Figure 3. Internal Fixation of Right Talus Body and Posterior Medial Tubercle
Figure 4. Internal Fixation of Left Talus Neck with Medial Wall Comminution and Left Lateral Malleolar Avulsion
Figure 5. AP and Lateral X-Ray of Right and Left Ankle After Two Years Follow Up
Overall 2 % of all lower extremity injuries and 5-7% of foot injuries are associated with talar fractures. Talar fracture is one of the common fractures of the tarsal bone and often includes talus head and neck. On the contrary, simultaneous talar body fracture and dislocation can be considered pretty uncommon (
2). Falling and axial compression force are the most common mechanisms responsible for talar body fractures ( 1, 10, 11). Talar neck and head fractures are much more common when compared to talar body fractures ( 9, 12), and most result from dorsiflexion and talar neck being driven into tibial plafond ( 13). Few reports of bilateral talar fracture have been reported up to now ( 13).

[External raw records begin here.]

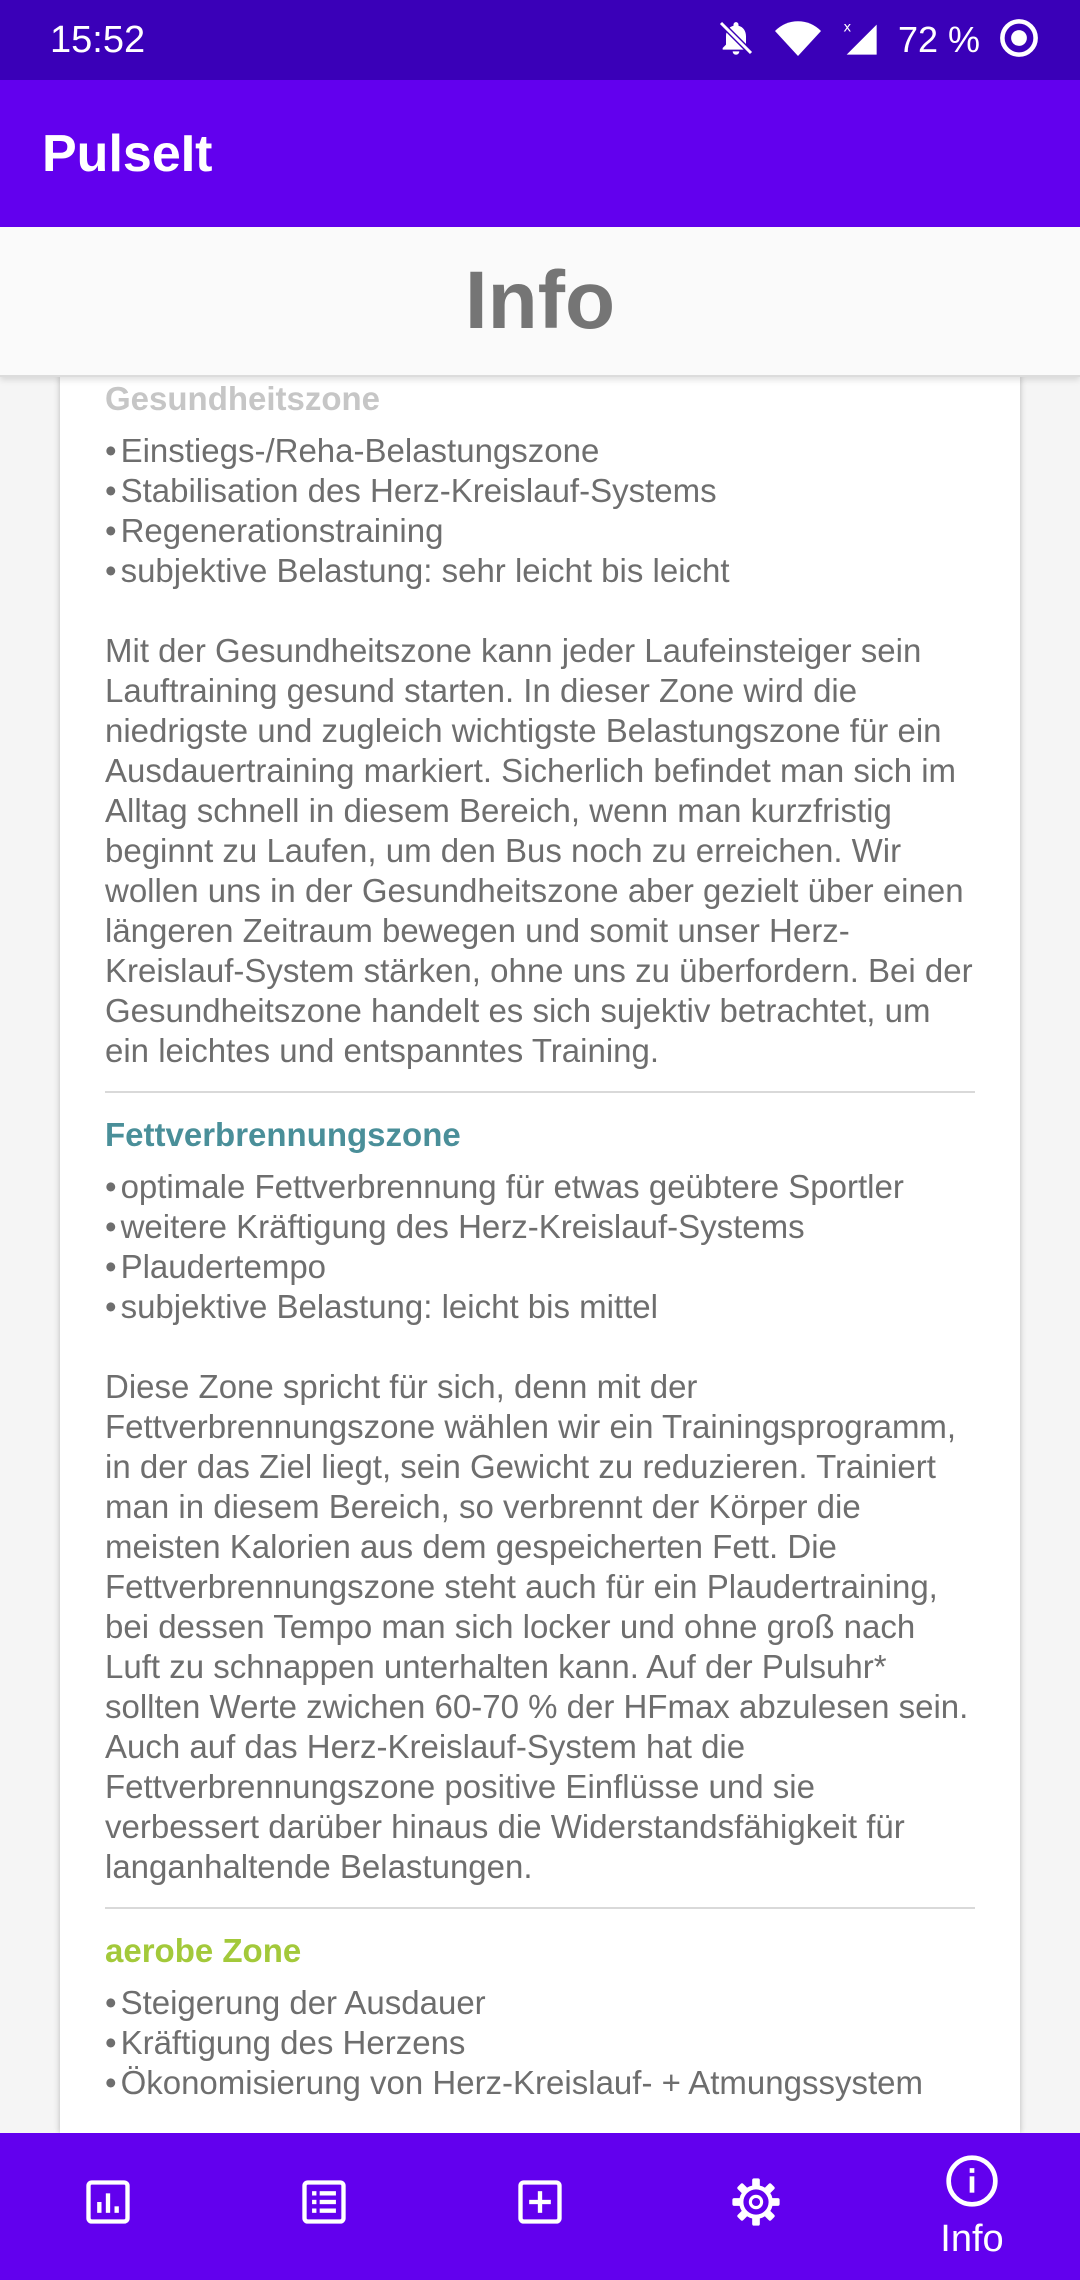  Describe the element at coordinates (128, 154) in the screenshot. I see `app-title: PulseIt` at that location. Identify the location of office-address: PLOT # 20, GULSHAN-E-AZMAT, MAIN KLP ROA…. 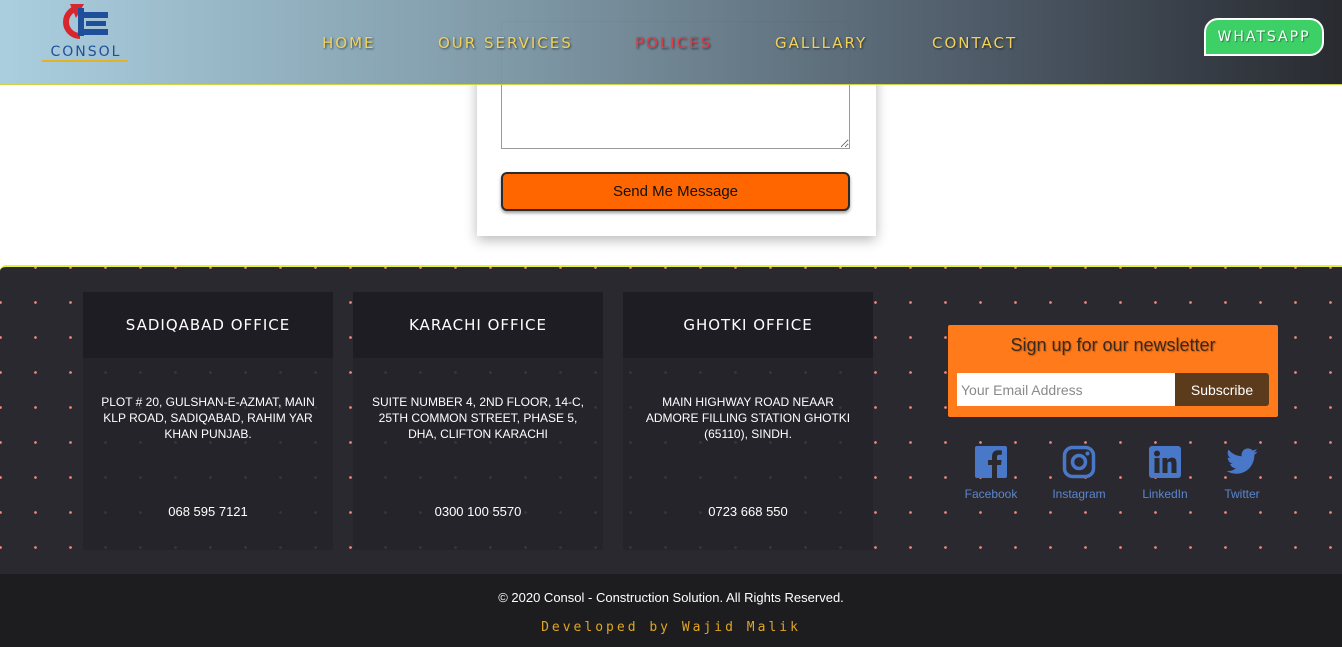
(208, 418).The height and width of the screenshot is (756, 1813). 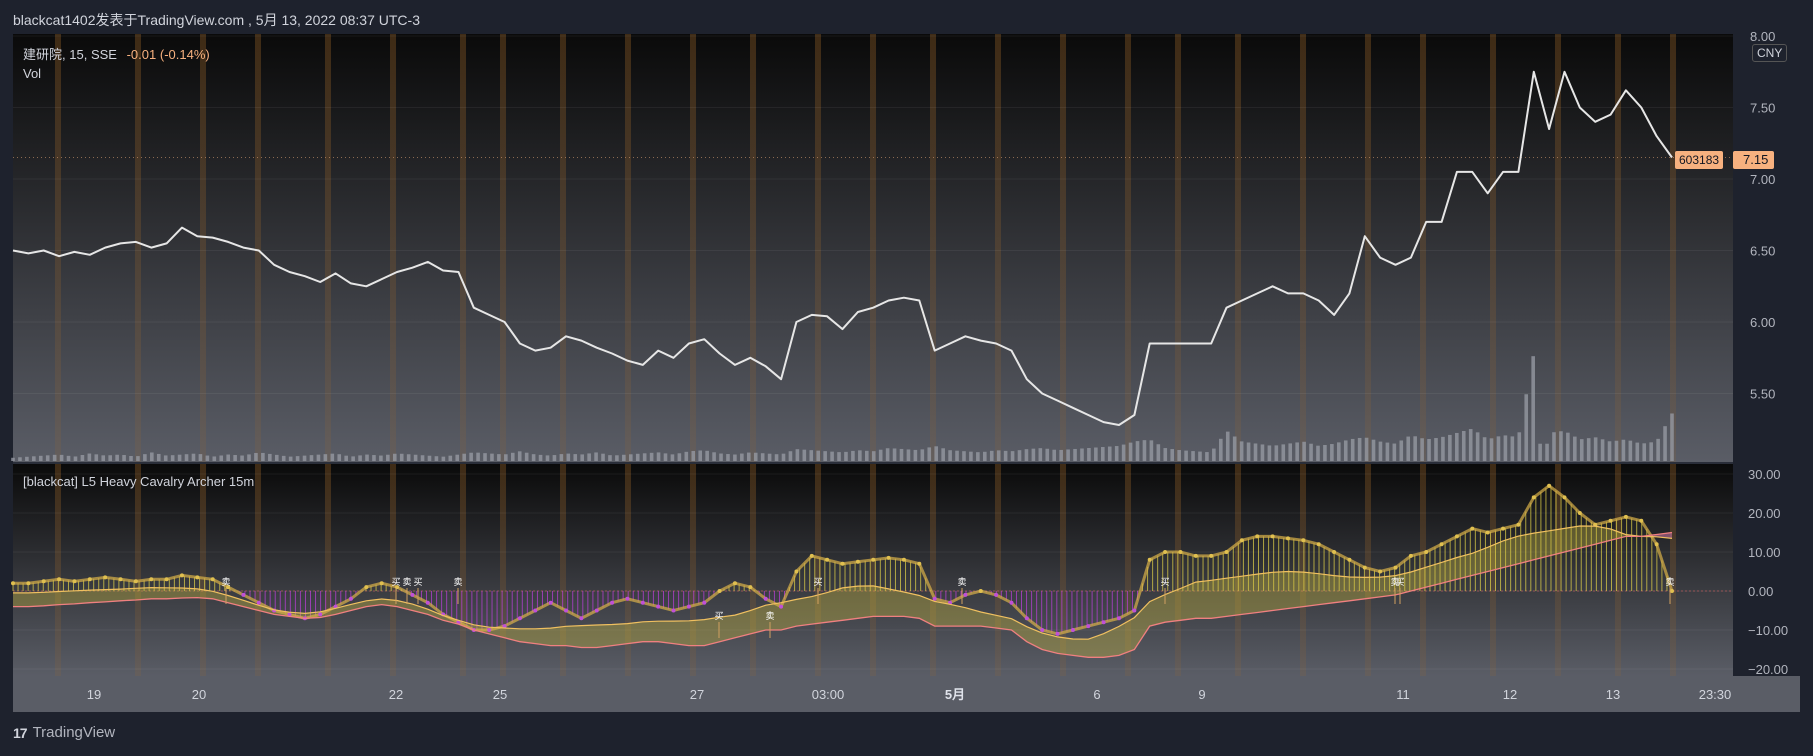 What do you see at coordinates (32, 74) in the screenshot?
I see `vol-legend: Vol` at bounding box center [32, 74].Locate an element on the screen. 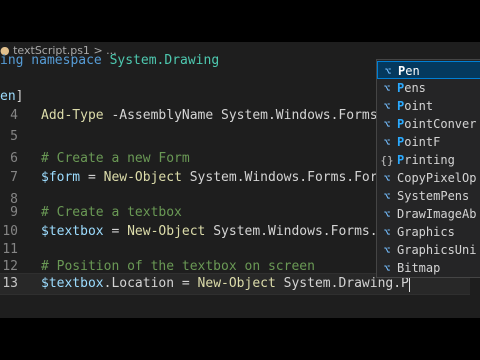  code-token: # Create a new Form is located at coordinates (116, 158).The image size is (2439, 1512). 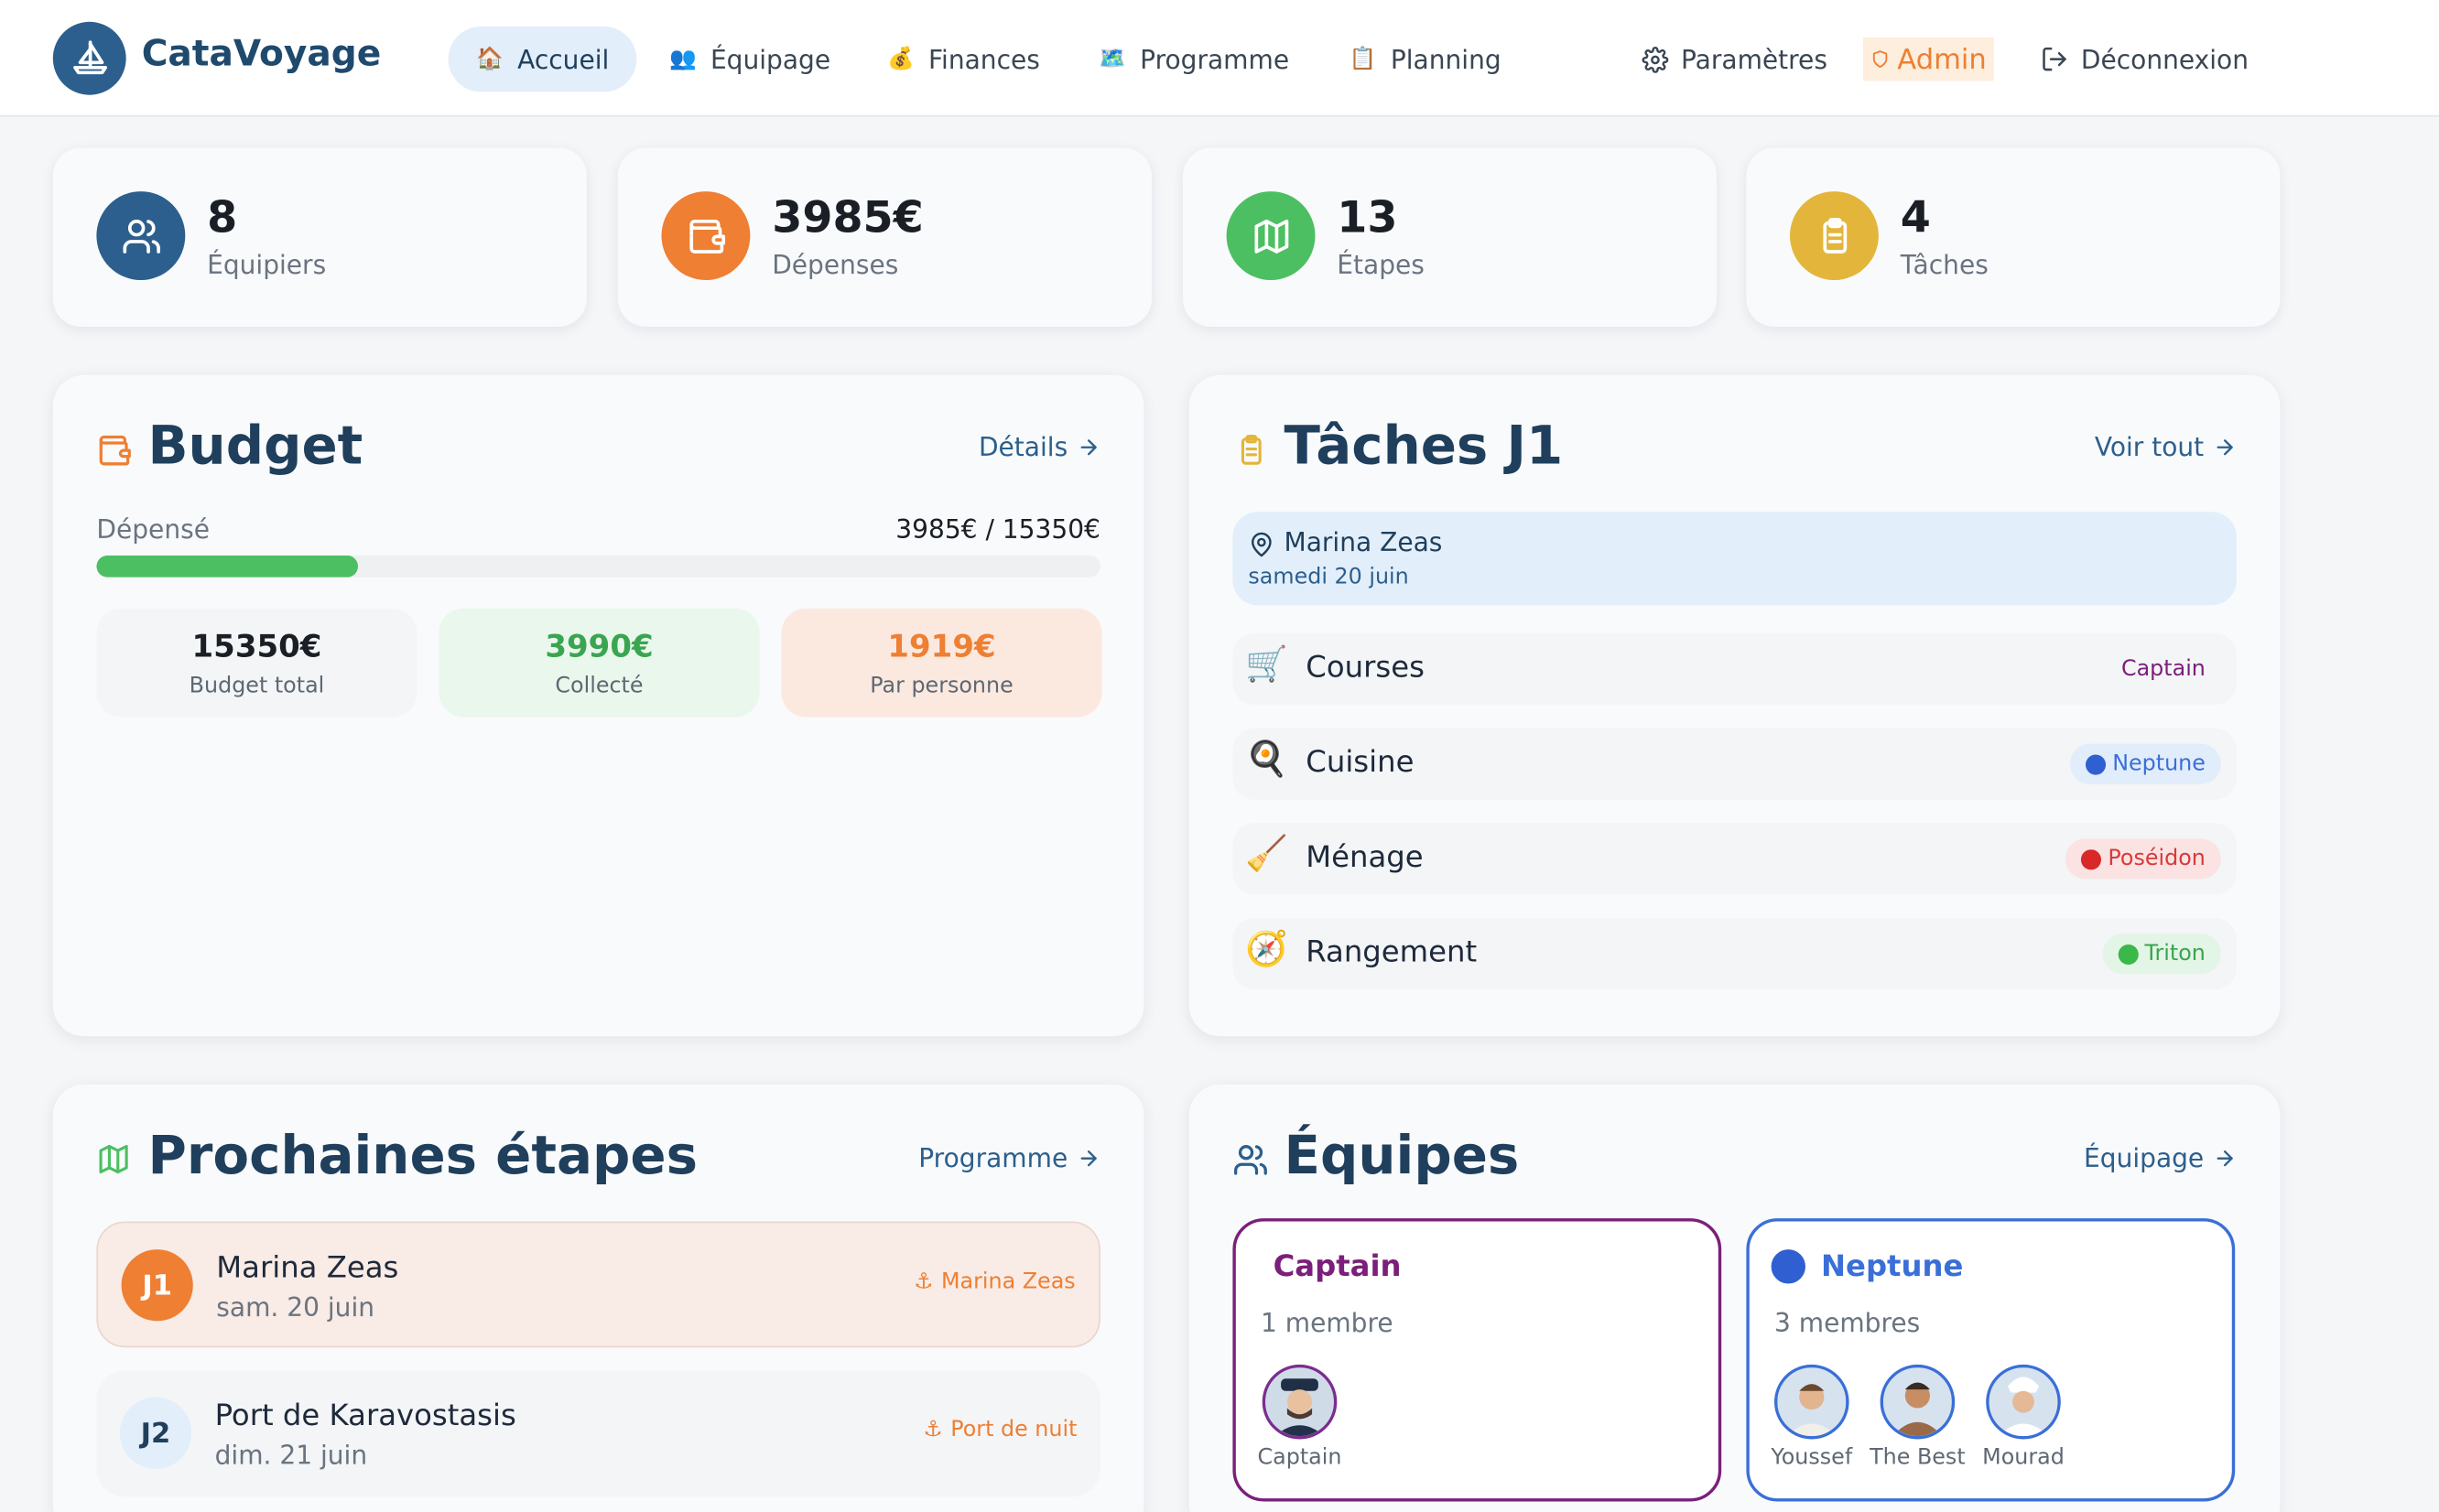 What do you see at coordinates (1252, 450) in the screenshot?
I see `clipboard-icon` at bounding box center [1252, 450].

According to Hawkin, talar neck fracture-dislocation can be classified into 4 types ( 2, 4, 9):
Type I: Fracture with no displacement
Type II: Subtalar + Tibiotalar dislocations
Type III: Subtalar dislocation
Type IV:Subtalar + Tibiotalar + Talonavicular Dislocation (although very uncommon, it seems that the reported number is an underestimation of its incidence, probably due to missed diagnoses)
In a case of simultaneous talar body fracture-dislocation reported by Sayegh et al. in 2009, it was claimed that no similar case has ever been reported and published in UK. A 29 year-old patient with low socioeconomic status was admitted with talar body fracture and talonavicular and subtalar dislocation. Due to wound infection, the injury had been fixed by K-wire. In the follow up, the patient reportedly developed posttraumatic arthritis but did not show any signs of AVN. Ankle ROM was decreased on both sides but the patient's overall activity after treatment had been satisfactory (
3). It has been suggested that in cases of talar body fracture with posterior dislocation (Types III and IV in Hawkin's Classification) urgent reduction be performed since they may be accompanied by severe soft tissue injury, rapidly progressive edema, and necrosis. Due to the aforementioned accompanying complications, closed reduction is not a plausible option. Recommended surgical treatment includes anteromedial approach with sufficient muscle relaxation for reduction, accomplished by applying traction and plantar flexion. To achieve complete reduction, a lateral approach and internal fixation is used eventually ( 9). In our literature review, we found only one report on simultaneous bilateral fracture-dislocation of the talus since 2009 (discussed above). The present case provides opportunity for further investigation of the clinical and therapeutic aspects regarding this condition. This case report also enables us to study the possible postoperative complications and the needed care ( 5, 9).Our patient had left talar neck, lateral process and right talar body fractures with bilateral subtalar and talonavicular dislocations. He underwent urgent bilateral internal fixation. Most talar fractures have poor postoperative prognoses. In most patients investigated by numerous studies, certain postoperative disabilities have been reported and the patients are known to have certain degrees of permanent pain and limitation in movement. Besides, short term complications such as infection, increased risk of AVN, and secondary osteoarthritis can be regarded as inevitable after-effects of this fracture ( 3, 13- 17). Considering short term and long term complications, the postoperative outcomes and the complications seen in this bilateral fracture-dislocation discussed here hold importance and may help to elucidate some of the details regarding this subject.